##### Dataset records

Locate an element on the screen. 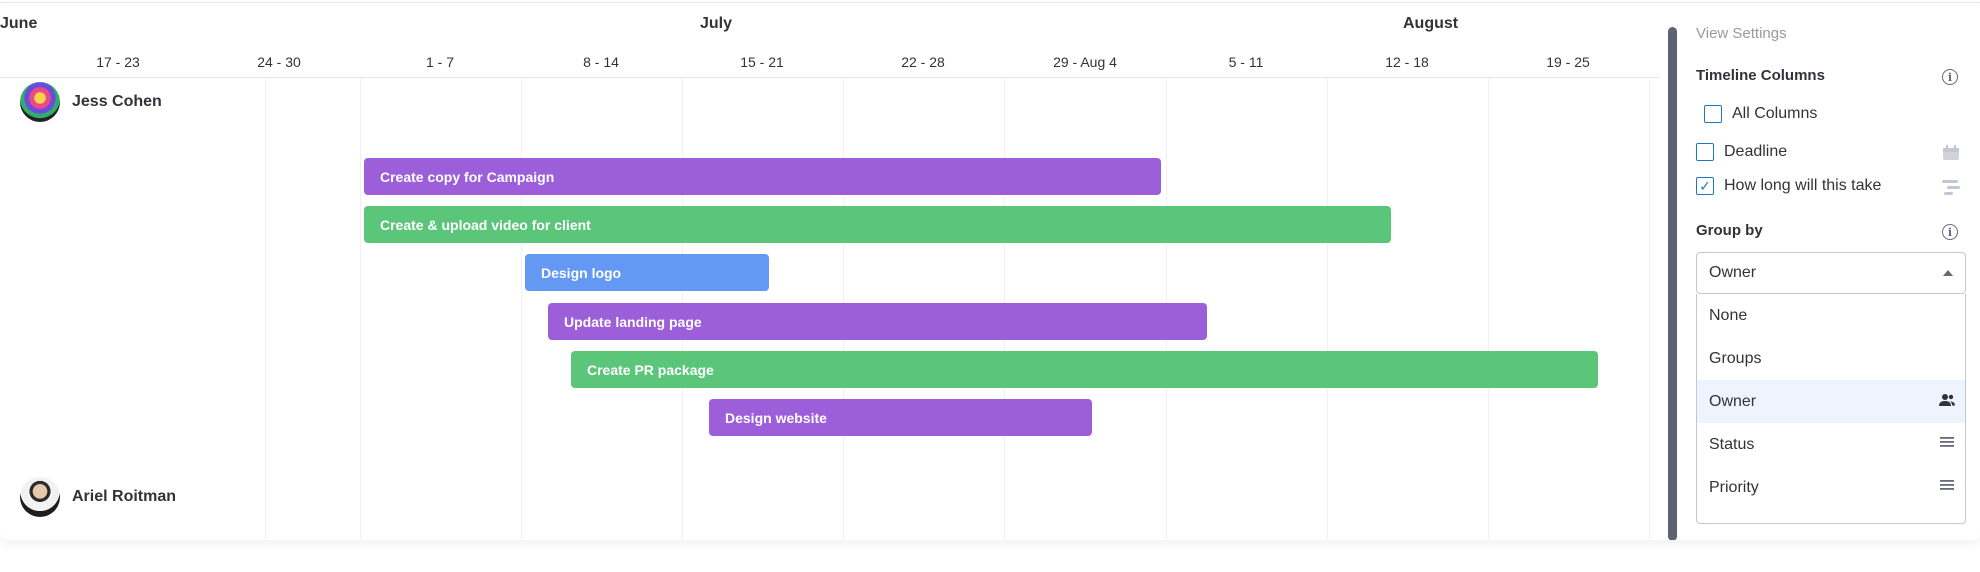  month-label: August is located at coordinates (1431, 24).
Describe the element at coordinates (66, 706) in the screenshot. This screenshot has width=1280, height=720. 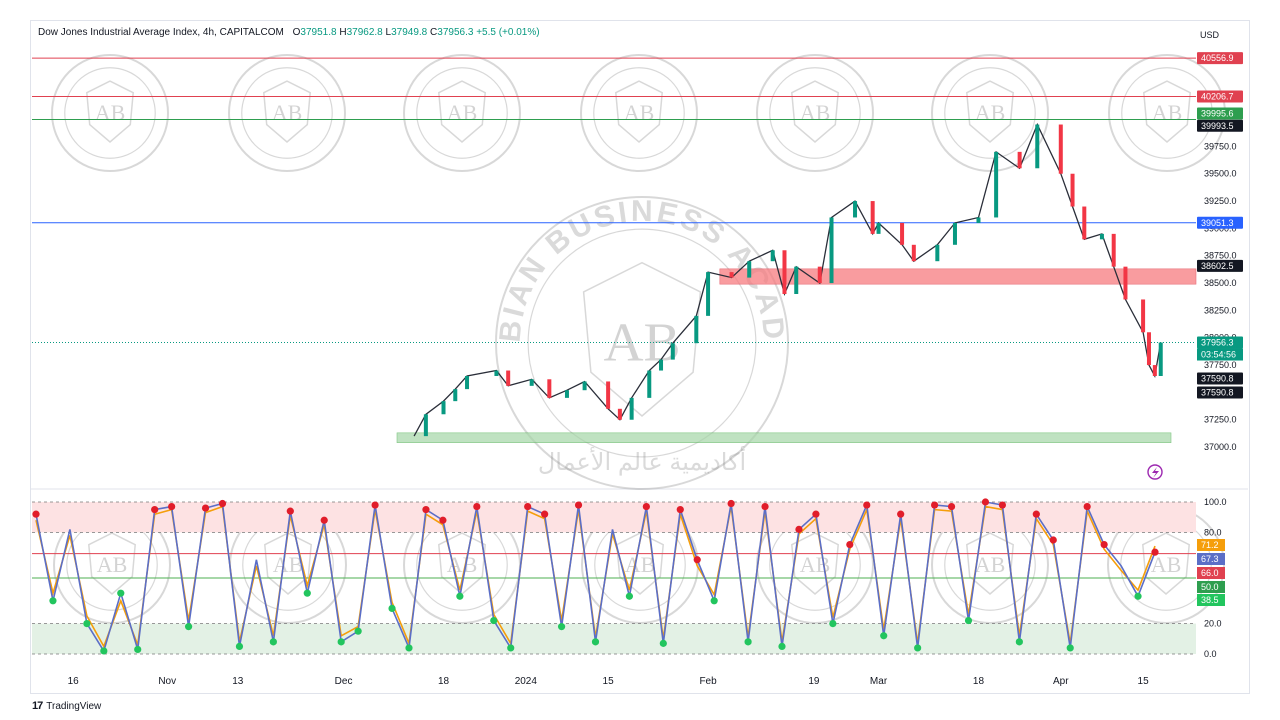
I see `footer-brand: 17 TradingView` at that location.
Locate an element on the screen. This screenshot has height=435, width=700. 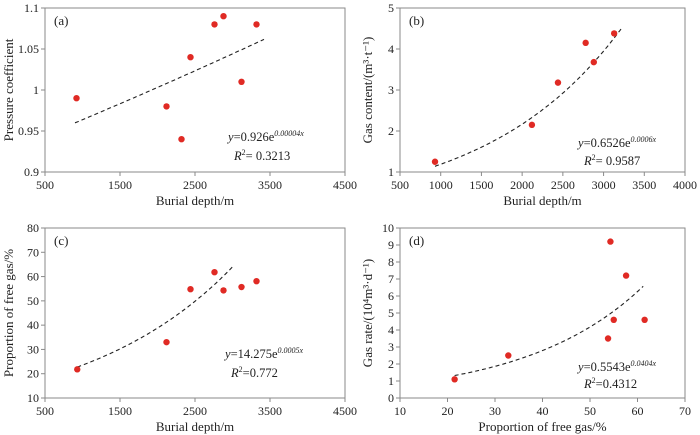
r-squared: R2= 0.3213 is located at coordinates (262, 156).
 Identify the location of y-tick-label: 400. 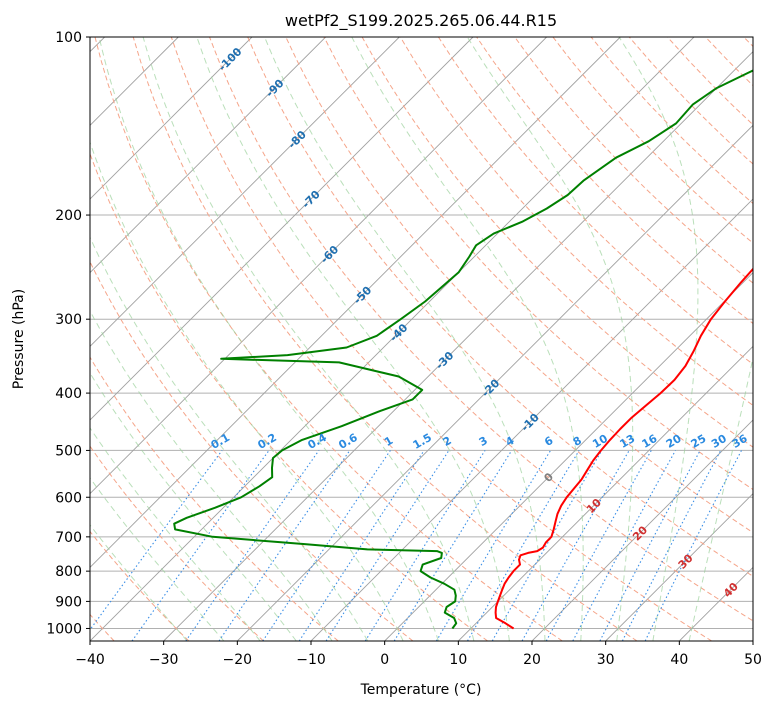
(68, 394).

##########

Copy out the listing word for word, starting at the line containing "Locate an element on the screen. This" and continuing through the end of the listing, both ends included. Leave the pictures out.

Solution to this problem:
Locate an element on the screen. This screenshot has height=435, width=700. 
r-squared: R2= 0.3213 is located at coordinates (262, 156).
 Identify the location of y-tick-label: 400. 
(68, 394).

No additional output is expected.